● Goal of the exercise: Write out the listing again from the line with "[Besuche den Shop PUMA] (14, 609)" to the line with "Cat Treats (11, 1298)", changing "Site Map" to "Sitemap" and leaving everything else as it is.

● Supplied records:
************

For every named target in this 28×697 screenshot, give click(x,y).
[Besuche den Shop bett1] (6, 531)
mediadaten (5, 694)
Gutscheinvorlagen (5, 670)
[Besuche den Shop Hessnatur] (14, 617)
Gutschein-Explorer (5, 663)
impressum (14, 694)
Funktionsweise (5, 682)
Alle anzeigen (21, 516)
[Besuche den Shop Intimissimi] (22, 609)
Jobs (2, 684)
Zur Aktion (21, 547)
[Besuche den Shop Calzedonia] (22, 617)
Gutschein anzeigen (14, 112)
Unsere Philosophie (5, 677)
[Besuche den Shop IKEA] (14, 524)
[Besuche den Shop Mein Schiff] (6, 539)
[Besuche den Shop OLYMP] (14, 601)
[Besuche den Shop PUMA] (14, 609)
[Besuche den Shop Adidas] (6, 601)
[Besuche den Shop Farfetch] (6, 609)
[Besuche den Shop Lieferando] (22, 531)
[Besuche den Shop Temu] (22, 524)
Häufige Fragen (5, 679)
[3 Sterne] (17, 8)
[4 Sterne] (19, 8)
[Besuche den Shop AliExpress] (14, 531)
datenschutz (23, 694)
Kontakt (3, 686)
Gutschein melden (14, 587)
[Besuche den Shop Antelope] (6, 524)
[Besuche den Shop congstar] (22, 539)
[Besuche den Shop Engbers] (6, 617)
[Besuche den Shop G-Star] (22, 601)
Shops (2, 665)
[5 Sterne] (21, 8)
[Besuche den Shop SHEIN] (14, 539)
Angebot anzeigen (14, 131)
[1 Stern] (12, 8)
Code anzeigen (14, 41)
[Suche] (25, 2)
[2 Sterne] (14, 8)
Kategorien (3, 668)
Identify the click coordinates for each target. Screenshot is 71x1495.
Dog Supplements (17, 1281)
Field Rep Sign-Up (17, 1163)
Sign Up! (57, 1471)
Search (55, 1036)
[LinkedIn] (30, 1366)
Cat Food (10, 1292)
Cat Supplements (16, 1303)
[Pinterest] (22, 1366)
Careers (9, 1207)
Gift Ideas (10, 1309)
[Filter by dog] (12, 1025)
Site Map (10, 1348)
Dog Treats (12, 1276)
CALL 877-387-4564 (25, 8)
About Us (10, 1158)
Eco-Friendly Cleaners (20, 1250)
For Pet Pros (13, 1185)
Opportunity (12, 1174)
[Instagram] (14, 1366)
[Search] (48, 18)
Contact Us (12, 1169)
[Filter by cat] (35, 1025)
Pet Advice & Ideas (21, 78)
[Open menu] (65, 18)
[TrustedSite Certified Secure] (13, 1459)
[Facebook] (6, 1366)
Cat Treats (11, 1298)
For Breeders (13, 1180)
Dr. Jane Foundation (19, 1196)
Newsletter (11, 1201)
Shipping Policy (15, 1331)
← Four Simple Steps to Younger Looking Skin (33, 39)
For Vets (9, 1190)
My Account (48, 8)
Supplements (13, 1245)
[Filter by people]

************

● Result of the task:
[Besuche den Shop PUMA] (14, 609)
[Besuche den Shop Adidas] (6, 601)
[Besuche den Shop Farfetch] (6, 609)
[Besuche den Shop Lieferando] (22, 531)
[Besuche den Shop Temu] (22, 524)
Häufige Fragen (5, 679)
[3 Sterne] (17, 8)
[4 Sterne] (19, 8)
[Besuche den Shop AliExpress] (14, 531)
datenschutz (23, 694)
Kontakt (3, 686)
Gutschein melden (14, 587)
[Besuche den Shop Antelope] (6, 524)
[Besuche den Shop congstar] (22, 539)
[Besuche den Shop Engbers] (6, 617)
[Besuche den Shop G-Star] (22, 601)
Shops (2, 665)
[5 Sterne] (21, 8)
[Besuche den Shop SHEIN] (14, 539)
Angebot anzeigen (14, 131)
[1 Stern] (12, 8)
Code anzeigen (14, 41)
[Suche] (25, 2)
[2 Sterne] (14, 8)
Kategorien (3, 668)
Identify the click coordinates for each target. Screenshot is 71x1495.
Dog Supplements (17, 1281)
Field Rep Sign-Up (17, 1163)
Sign Up! (57, 1471)
Search (55, 1036)
[LinkedIn] (30, 1366)
Cat Food (10, 1292)
Cat Supplements (16, 1303)
[Pinterest] (22, 1366)
Careers (9, 1207)
Gift Ideas (10, 1309)
[Filter by dog] (12, 1025)
Sitemap (10, 1348)
Dog Treats (12, 1276)
CALL 877-387-4564 (25, 8)
About Us (10, 1158)
Eco-Friendly Cleaners (20, 1250)
For Pet Pros (13, 1185)
Opportunity (12, 1174)
[Instagram] (14, 1366)
[Search] (48, 18)
Contact Us (12, 1169)
[Filter by cat] (35, 1025)
Pet Advice & Ideas (21, 78)
[Open menu] (65, 18)
[TrustedSite Certified Secure] (13, 1459)
[Facebook] (6, 1366)
Cat Treats (11, 1298)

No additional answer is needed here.